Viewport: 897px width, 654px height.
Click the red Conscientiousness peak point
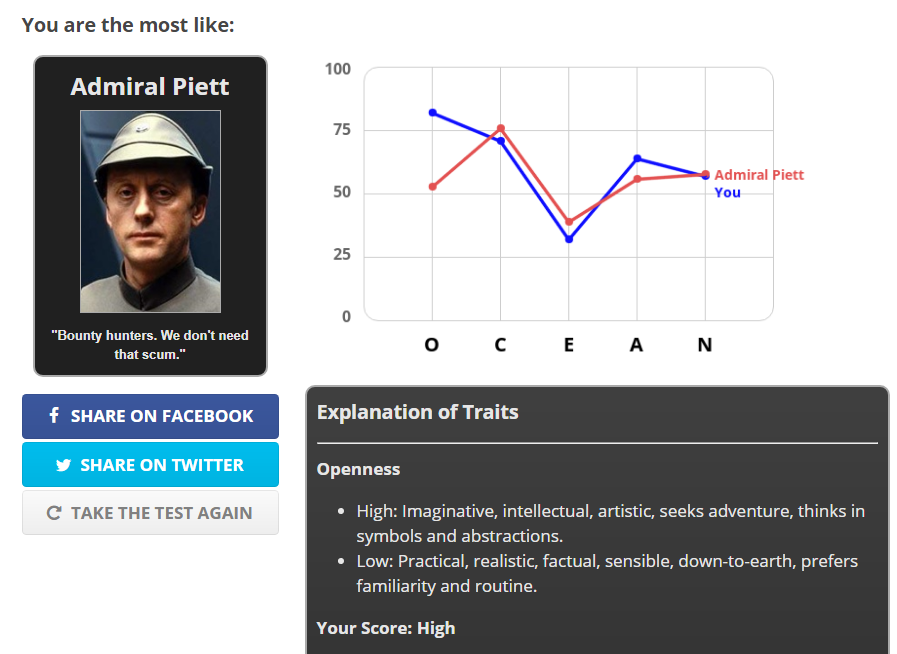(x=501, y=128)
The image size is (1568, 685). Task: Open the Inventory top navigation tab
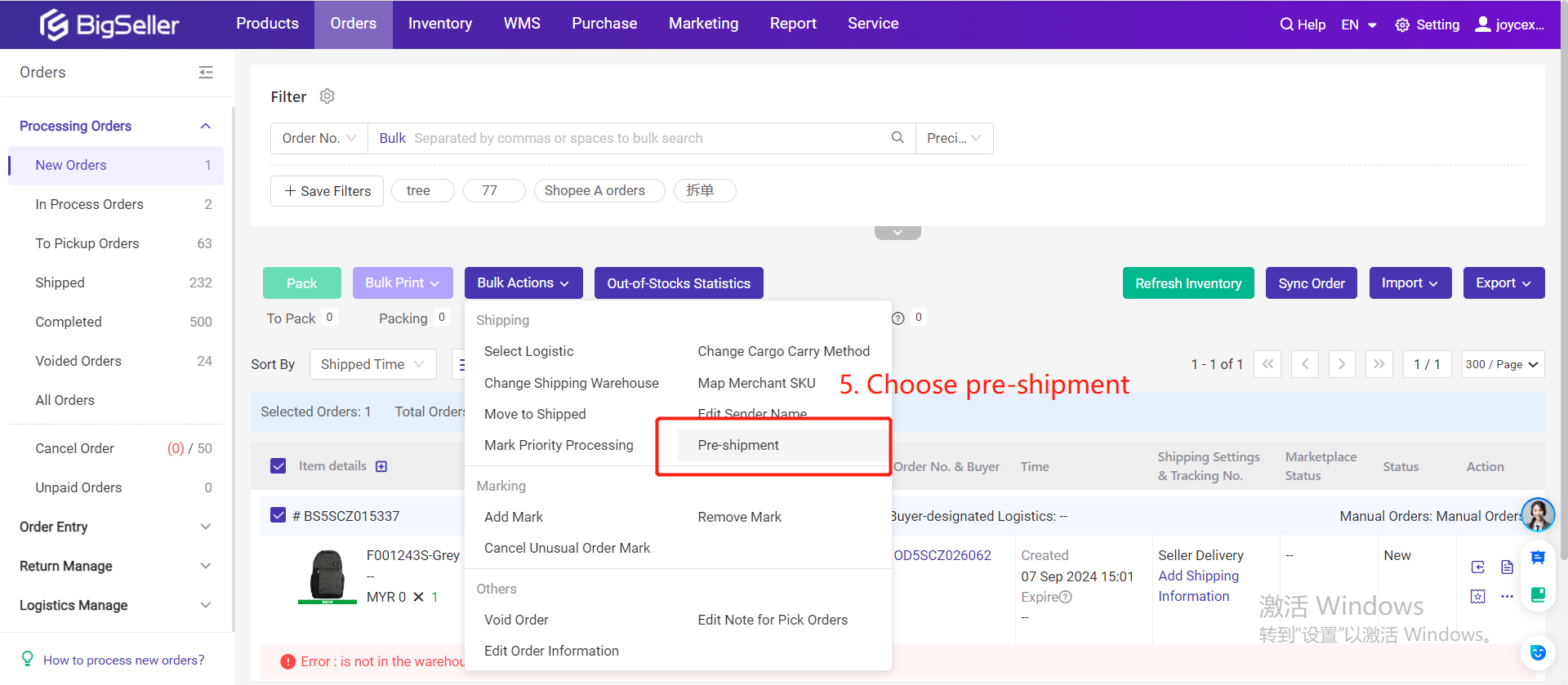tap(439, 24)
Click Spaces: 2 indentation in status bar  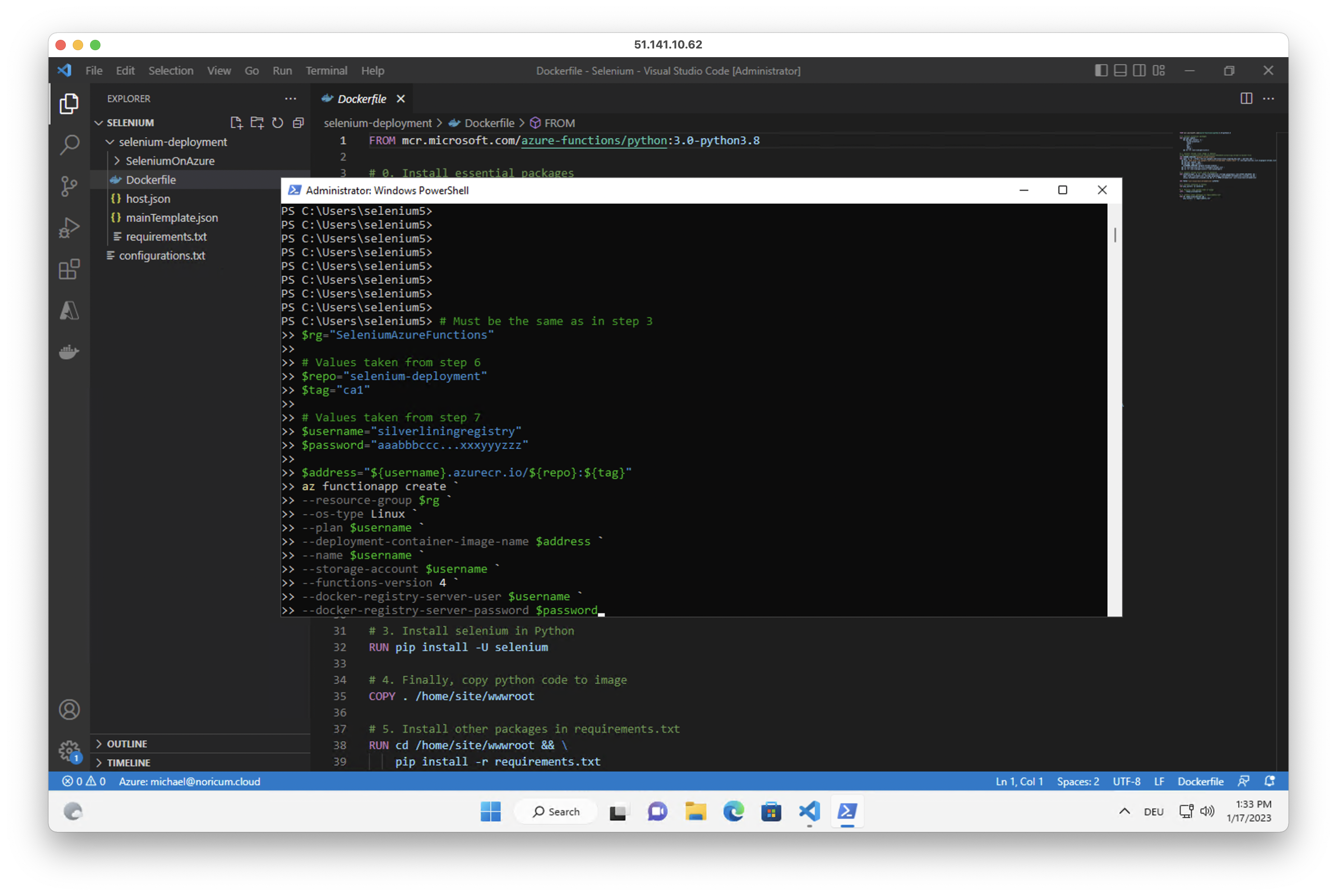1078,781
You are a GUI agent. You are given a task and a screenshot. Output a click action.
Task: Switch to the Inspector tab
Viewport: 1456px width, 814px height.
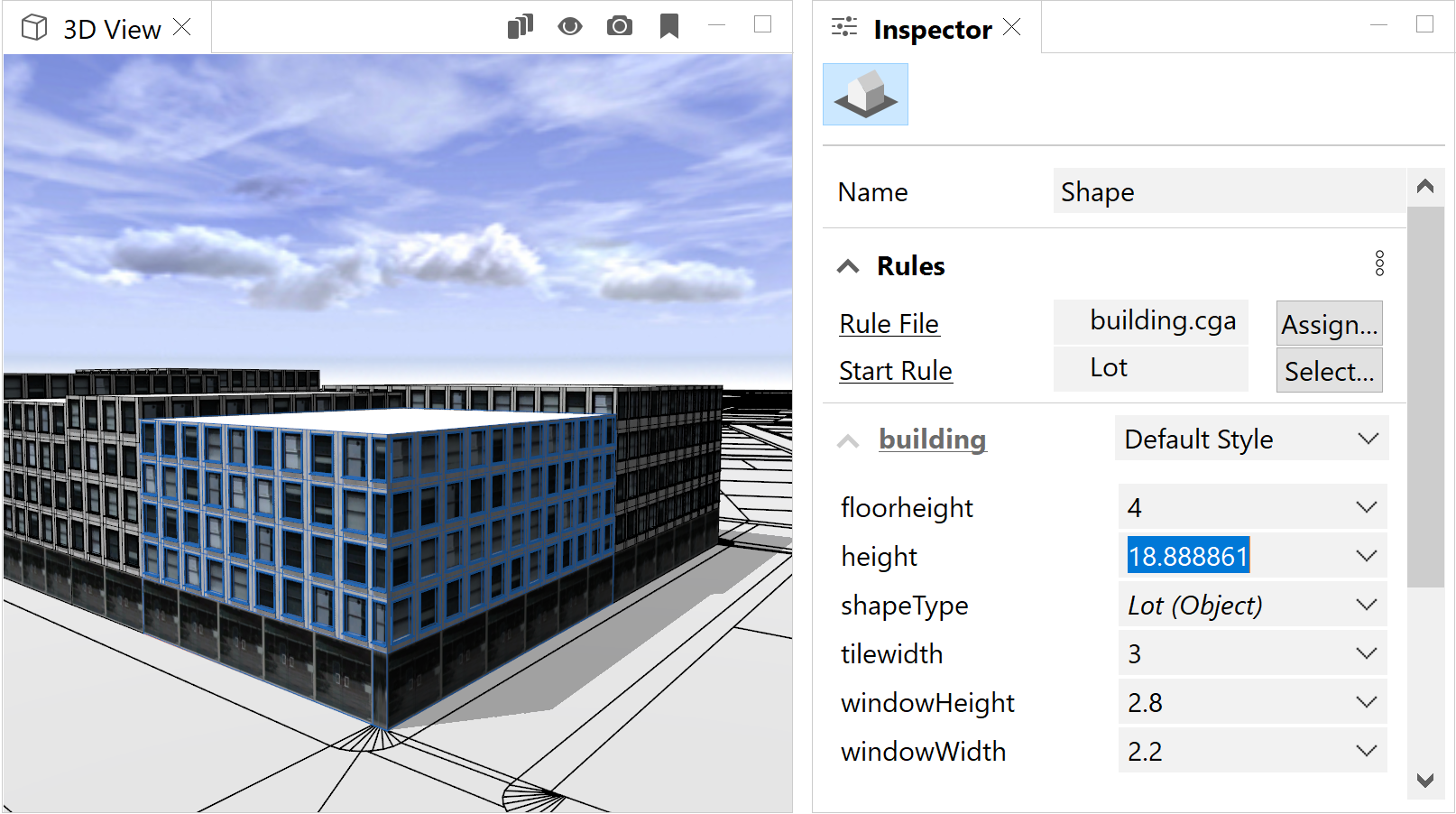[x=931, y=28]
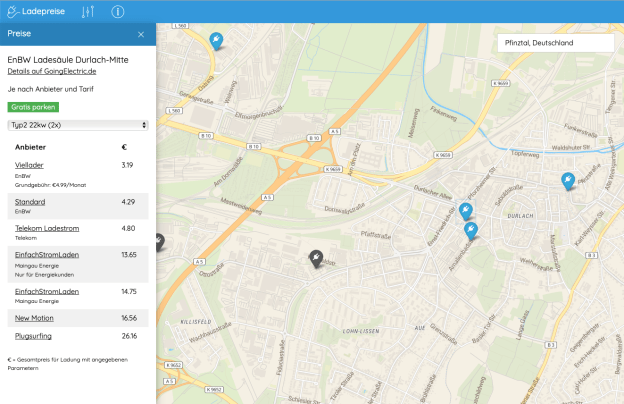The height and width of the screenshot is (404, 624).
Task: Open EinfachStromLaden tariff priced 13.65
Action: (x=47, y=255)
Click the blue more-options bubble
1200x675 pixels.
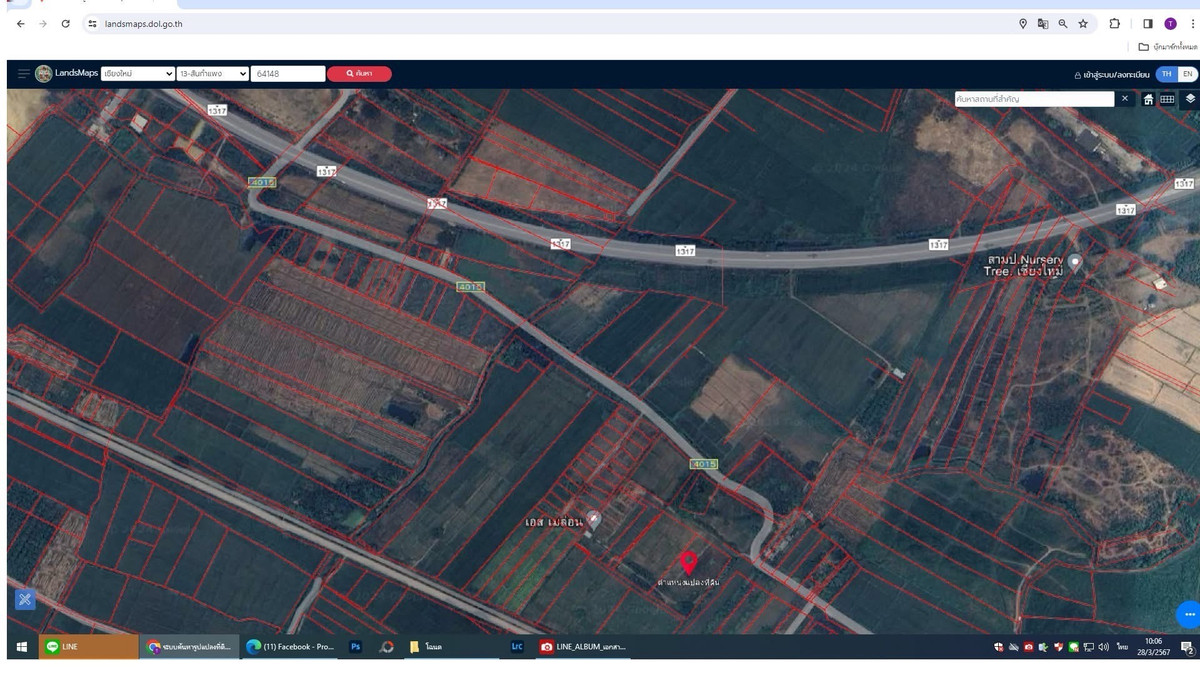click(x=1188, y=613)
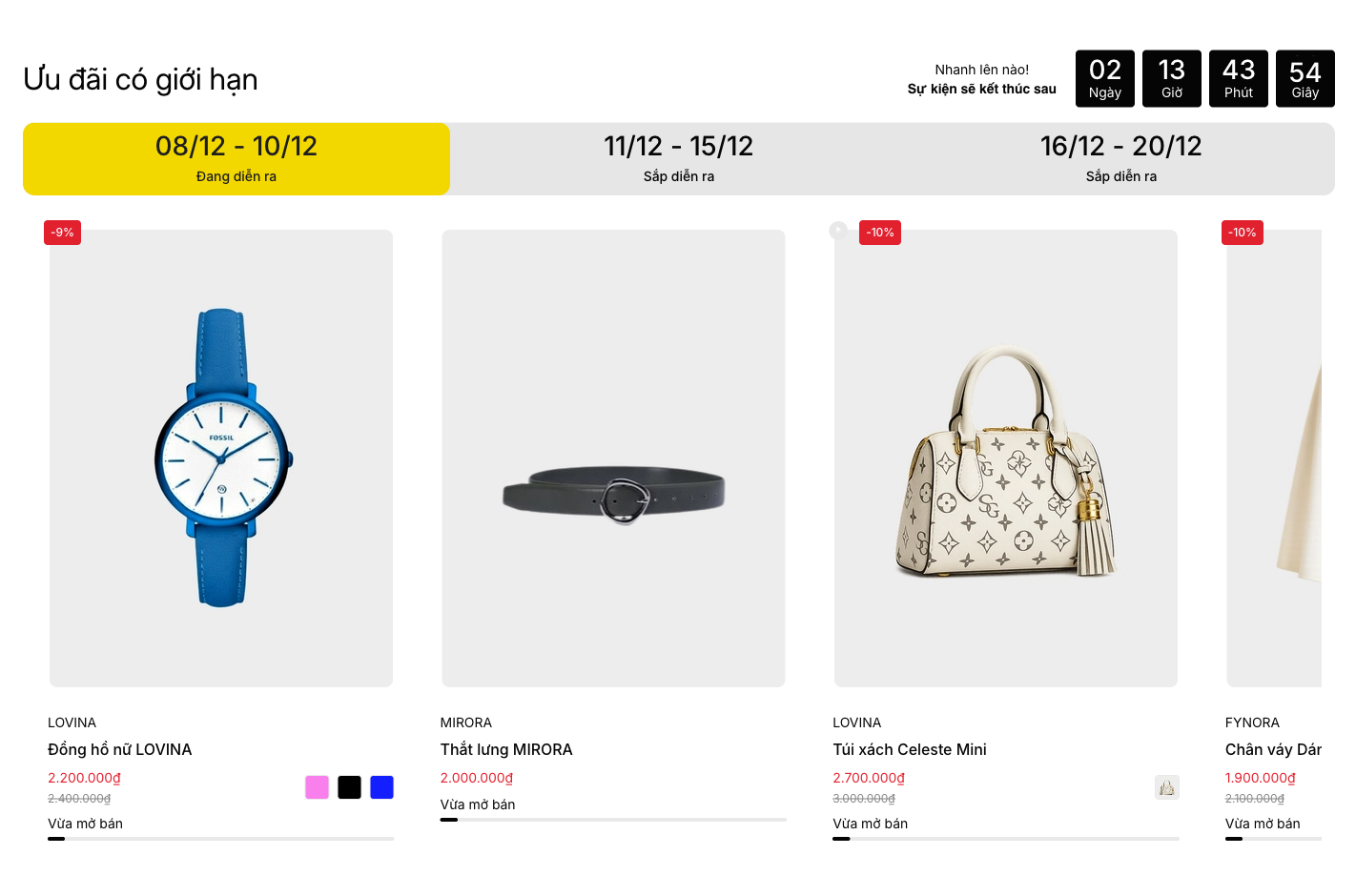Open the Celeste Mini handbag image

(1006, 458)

——

GOAL:
Count the lines in the entries above that contain the string "Viewport", matching case exactly. Give only the number.

SOLUTION BELOW:
2